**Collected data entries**
※ ※ ※

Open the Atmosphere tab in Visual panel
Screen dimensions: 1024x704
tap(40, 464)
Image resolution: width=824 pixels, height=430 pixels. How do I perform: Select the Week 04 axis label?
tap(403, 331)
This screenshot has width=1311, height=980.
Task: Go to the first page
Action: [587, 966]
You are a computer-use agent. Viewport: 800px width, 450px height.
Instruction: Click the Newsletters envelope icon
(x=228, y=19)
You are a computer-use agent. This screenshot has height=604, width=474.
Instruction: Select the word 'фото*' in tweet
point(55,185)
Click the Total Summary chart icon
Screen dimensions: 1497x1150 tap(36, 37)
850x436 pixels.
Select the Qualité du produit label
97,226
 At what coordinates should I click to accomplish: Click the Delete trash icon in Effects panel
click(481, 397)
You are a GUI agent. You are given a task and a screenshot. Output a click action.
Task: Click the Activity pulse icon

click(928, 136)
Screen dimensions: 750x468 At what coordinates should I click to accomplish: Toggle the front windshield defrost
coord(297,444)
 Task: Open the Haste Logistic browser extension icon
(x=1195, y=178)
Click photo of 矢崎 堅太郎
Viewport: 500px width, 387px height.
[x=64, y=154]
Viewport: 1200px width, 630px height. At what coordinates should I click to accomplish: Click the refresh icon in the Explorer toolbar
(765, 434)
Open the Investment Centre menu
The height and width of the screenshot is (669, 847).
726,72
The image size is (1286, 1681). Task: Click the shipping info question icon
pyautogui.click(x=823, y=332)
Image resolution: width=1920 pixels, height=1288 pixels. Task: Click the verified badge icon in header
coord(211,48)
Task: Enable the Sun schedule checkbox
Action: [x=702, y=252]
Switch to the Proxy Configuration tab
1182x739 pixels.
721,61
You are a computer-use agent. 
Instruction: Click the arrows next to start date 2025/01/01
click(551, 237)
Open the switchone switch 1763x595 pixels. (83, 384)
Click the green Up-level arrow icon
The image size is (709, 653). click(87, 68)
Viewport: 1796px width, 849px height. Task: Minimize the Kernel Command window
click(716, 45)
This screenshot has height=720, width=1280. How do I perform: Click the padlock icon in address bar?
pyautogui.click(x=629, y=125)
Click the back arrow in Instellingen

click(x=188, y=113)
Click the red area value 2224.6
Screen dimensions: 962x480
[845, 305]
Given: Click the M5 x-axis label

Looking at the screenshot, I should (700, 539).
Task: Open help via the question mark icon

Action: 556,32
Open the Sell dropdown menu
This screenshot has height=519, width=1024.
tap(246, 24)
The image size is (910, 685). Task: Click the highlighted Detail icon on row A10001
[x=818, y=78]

※ ※ ※

**WORK INSTRUCTION**
Exactly as shown above, return all of the entries.

**RESULT BELOW**
Open the Atmosphere tab in Visual panel
Screen dimensions: 1024x704
tap(40, 464)
Image resolution: width=824 pixels, height=430 pixels. How do I perform: Select the Week 04 axis label?
tap(403, 331)
This screenshot has width=1311, height=980.
Task: Go to the first page
Action: [587, 966]
You are a computer-use agent. Viewport: 800px width, 450px height.
Instruction: Click the Newsletters envelope icon
(x=228, y=19)
You are a computer-use agent. This screenshot has height=604, width=474.
Instruction: Select the word 'фото*' in tweet
point(55,185)
Click the Total Summary chart icon
Screen dimensions: 1497x1150 tap(36, 37)
850x436 pixels.
Select the Qualité du produit label
97,226
 At what coordinates should I click to accomplish: Click the Delete trash icon in Effects panel
click(481, 397)
You are a GUI agent. You are given a task and a screenshot. Output a click action.
Task: Click the Activity pulse icon

click(928, 136)
Screen dimensions: 750x468 At what coordinates should I click to accomplish: Toggle the front windshield defrost
coord(297,444)
 Task: Open the Haste Logistic browser extension icon
(x=1195, y=178)
Click photo of 矢崎 堅太郎
Viewport: 500px width, 387px height.
[x=64, y=154]
Viewport: 1200px width, 630px height. At what coordinates should I click to accomplish: Click the refresh icon in the Explorer toolbar
(765, 434)
Open the Investment Centre menu
The height and width of the screenshot is (669, 847).
726,72
The image size is (1286, 1681). Task: Click the shipping info question icon
pyautogui.click(x=823, y=332)
Image resolution: width=1920 pixels, height=1288 pixels. Task: Click the verified badge icon in header
coord(211,48)
Task: Enable the Sun schedule checkbox
Action: [x=702, y=252]
Switch to the Proxy Configuration tab
1182x739 pixels.
721,61
You are a computer-use agent. 
Instruction: Click the arrows next to start date 2025/01/01
click(551, 237)
Open the switchone switch 1763x595 pixels. (83, 384)
Click the green Up-level arrow icon
The image size is (709, 653). click(87, 68)
Viewport: 1796px width, 849px height. Task: Minimize the Kernel Command window
click(716, 45)
This screenshot has height=720, width=1280. How do I perform: Click the padlock icon in address bar?
pyautogui.click(x=629, y=125)
Click the back arrow in Instellingen

click(x=188, y=113)
Click the red area value 2224.6
Screen dimensions: 962x480
[845, 305]
Given: Click the M5 x-axis label

Looking at the screenshot, I should (700, 539).
Task: Open help via the question mark icon

Action: 556,32
Open the Sell dropdown menu
This screenshot has height=519, width=1024.
tap(246, 24)
The image size is (910, 685). Task: Click the highlighted Detail icon on row A10001
[x=818, y=78]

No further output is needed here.